#### [TEXT EXTRACT]
* Start *

In theory, Johnny and the Dead is the second novel of a trilogy; it isn’t really. It’s the first novel of a duology. Only You Can Save Mankind may have the same characters as the two subsequent novels, but they feel quite different from it, and have a lot more between them in theme and continuity than either has with the first novel.
Perhap it’s better if you can remember that – as it was, I spent much of the first half of the book with a feeling of vague unease, as though everyone around you suddenly started acting slightly differently. In many ways, this sequel feels like an imposter.
Pratchett appears to have noticed and addressed the problem I raised in my review of the first novel – that the characters are rather older than they claim to be. Unfortunately, this poses something of a shock when the two books are read in succession: all the characters appear to have regressed. For Johnny himself, this change is less dramatic, as he is always a fairly timeless boy, but for for his friends it is severe: they have all suddenly become more stupid, as well as more childish. It’s a particular shame for the character of Wobbler, who it feels has been savaged by authorial pen: from a sensible, confident boy who can break any CD encryption in his spare time, he’s reverted to a cringing, incompetant little egocentric annoyance who only randomly is able to do anything with computers, and who gets jam in the keyboard. He’s nothing but comic relief.
It should also be said that the first novel is in no way a help with the second – the events of the first novel, which one would imagine would be fairly dramatic for a child that age, have been completely forgotten about. As a child who empathised with the first book, I found this almost a betrayal of the characters and concepts; as an adult, I’m more inclined to see it as cynical marketing policy.
How does the book do on its own terms? Not badly, I admit – but not so well as OYCSM. It’s not only the characters who have regressed: this book feels written for a younger audience. There’s considerably less subtlety about it: gone is the delicate duality of real and unreal, dream and waking and delusion, literal and metaphorical that pervades the first book; in its place, a bare fantasy, a fable. Gone is the attention to the question of acceptance – where in the first book Johnny questions his sanity and takes time to re-evaluate his moral position, here he accepts the unbelievable without qualm, and has no doubts about his appropriate reaction to it. The plot is far more straightforward. Although there is still commentary on the contemporary world – indeed, more of it – it is now in a more didactic, childish modality, with far less of the irony and joyous cynicism of the first. The Moral, or Message, is clearer and presented in a less ambiguous manner. This is not only a book that is aimed at younger children, but a book that has less to offer adults – in OYCSM, I found things I missed as a child, but here there was nothing new or unexpected.

* End *

Data items
* Start *

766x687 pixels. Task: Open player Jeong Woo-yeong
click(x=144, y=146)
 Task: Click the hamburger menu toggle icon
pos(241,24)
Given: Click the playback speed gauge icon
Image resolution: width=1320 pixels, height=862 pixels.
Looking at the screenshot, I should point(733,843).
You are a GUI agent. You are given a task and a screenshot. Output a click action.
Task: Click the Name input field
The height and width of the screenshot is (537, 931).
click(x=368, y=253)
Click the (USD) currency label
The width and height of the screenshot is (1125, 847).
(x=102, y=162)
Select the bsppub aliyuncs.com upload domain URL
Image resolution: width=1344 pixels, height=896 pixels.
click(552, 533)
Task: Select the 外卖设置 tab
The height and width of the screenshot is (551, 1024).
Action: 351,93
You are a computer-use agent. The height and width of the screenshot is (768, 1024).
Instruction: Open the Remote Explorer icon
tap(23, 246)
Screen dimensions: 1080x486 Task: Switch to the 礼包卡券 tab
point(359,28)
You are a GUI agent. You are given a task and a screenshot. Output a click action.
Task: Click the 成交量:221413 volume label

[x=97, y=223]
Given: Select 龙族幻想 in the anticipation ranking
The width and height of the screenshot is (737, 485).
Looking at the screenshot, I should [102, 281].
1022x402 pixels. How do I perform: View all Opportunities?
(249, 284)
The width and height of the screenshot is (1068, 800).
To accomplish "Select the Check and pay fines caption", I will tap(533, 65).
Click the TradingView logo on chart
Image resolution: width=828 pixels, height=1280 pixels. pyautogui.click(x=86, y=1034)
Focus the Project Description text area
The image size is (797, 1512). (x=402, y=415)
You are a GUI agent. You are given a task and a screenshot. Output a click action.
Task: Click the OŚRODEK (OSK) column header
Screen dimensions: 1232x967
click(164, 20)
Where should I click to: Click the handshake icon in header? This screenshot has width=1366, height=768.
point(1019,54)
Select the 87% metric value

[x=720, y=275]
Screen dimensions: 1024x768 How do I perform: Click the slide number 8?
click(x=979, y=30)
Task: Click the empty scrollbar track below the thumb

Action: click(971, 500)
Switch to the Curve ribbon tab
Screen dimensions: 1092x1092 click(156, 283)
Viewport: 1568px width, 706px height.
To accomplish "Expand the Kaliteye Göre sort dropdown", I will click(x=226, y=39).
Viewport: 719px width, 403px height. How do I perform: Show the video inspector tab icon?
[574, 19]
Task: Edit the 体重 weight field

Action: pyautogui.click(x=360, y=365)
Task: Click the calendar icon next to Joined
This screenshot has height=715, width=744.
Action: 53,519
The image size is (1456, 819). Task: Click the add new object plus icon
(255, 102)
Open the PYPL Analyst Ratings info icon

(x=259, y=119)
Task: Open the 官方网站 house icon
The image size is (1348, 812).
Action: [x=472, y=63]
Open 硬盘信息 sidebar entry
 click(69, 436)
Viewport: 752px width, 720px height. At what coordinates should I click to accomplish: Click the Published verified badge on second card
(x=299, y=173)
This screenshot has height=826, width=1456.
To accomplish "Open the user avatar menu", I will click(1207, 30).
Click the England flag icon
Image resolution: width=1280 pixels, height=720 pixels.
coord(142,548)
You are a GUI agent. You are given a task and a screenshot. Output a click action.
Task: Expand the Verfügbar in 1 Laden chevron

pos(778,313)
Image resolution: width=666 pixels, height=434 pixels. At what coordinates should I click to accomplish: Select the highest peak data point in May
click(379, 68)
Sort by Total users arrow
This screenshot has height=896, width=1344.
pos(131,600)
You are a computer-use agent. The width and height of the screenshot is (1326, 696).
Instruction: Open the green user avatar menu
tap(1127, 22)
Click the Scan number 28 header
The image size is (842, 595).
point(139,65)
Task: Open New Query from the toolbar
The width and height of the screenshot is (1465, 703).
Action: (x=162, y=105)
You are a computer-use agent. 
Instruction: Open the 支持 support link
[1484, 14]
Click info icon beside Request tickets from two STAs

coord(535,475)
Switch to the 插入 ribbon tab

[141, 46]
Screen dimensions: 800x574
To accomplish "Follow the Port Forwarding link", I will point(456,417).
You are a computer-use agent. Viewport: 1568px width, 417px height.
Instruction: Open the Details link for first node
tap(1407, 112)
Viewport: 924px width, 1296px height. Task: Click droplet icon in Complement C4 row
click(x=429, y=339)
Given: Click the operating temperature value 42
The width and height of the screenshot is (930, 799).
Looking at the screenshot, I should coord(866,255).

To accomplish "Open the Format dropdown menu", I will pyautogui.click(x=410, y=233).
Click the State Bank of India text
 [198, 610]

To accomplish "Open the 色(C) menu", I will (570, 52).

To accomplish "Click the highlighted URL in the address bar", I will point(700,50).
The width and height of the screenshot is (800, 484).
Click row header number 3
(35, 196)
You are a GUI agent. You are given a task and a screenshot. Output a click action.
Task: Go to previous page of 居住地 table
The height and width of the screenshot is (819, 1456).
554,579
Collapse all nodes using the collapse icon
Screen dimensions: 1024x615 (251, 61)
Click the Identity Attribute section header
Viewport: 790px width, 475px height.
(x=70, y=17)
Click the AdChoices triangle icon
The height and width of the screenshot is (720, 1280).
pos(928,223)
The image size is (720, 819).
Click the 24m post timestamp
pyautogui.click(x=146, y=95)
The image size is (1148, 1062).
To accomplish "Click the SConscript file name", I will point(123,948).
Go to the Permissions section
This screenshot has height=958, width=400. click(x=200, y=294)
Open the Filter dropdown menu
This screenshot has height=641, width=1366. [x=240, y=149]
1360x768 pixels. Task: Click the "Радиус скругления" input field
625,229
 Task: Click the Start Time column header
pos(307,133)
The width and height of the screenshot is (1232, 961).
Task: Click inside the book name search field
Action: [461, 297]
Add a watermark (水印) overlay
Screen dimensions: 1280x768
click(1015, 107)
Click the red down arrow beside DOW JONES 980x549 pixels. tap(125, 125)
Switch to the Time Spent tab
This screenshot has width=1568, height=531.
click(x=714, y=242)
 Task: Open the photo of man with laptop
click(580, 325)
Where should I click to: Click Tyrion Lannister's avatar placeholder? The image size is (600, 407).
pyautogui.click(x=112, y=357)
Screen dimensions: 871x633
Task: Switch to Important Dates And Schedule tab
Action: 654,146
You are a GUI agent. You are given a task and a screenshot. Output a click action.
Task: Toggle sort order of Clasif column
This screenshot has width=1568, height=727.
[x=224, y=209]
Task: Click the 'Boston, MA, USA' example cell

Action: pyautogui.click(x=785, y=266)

* End *

#### [STATED TASK]
Continue the review of Johnny and the Dead, starting right after its last sentence.

#### [RESULT]
The book is not a failure; if anything, it feels more ‘professional’ than the first: Pratchett has thought about his market and gone out and met their demands. Yet this professionality brings with it a certain soullessness: for instance, although the book is rammed full of jocular exchanges, puns, two-sided comments and the like, I never found it actually FUNNY. Humerous – yes, definitely. Unremittingly humerous. But not actually funny. It felt too much as though the jokes were following a script, where before they flowed from his soul (it is in many ways the same change of feeling between the better and the later Discworld books).
I remember the third book with some affection: even as a child, I considered this book the most childish, and hence least attractive, of the three. Consequently, I will go on to finish the trilogy; and it must not be thought that this book is unredeemable. In particular, the ending was very well worked – far more polished and effective than that of the first book, although perhaps lacking also a bit of that book’s spirit.
Adrenaline: 1/5. I didn’t really feel dragged along at all – there was never any actual danger in the book, or even any real clarity about the nature of the ‘peril’ and the desired resolution, and consequently no tension. It should be noted that there is more fear and darkness in the ‘real’, ‘contemporary’, non-fantastic elements of Only You Can Save Mankind than there is in the whole of this book.
Emotion: 2/5. The characters were more alien to me due to their more regressed ages. The damage done to Wobbler, perhaps my favourite in the original, hurts, and Bigmac is likewise emasculated – although Yo-less does get more screentime, his character doesn’t really develop, and he remains the most superficial (albeit superficially likeable and funny) of the four. There were, however, a few emotive punches, or at least slaps, through the book.
Thought: 2/5. As so often with Pratchett, there is definitely a Moral Message. It probably works with children, but to me there was absolutely nothing new or interesting in that Message. Unlike OYCSM, the form of the novel itself is not enough inspire interest.
Beauty: 3/5. Lacks the aesthetic concepts of the original novel – but what cannot be denied is that Pratchett is on top form as a stylist. Some of the exchanges between the boys are truly beautifully composed – flippancy, cynicism, and layers of irony compressed into a poetic art. The ending is… nice. The book loses marks for the relative lack of any sublime touches, and a degree of ugliness I perceive in its plodding professionalism. If anything, the writing, and in particular the dialogue, is actually TOO stylish: without some powerful content to accompany it, it becomes a little cloying, like rich cream deserts, or Roccoco decoration.
Craft: 4/5. Here the book excels its predecessor. Pratchett’s prose is even better, and although the novel is simpler it is also more precisely carved; he never looks to have lost control. It’s a simple book in themes and structure, but few people could have written the same book better.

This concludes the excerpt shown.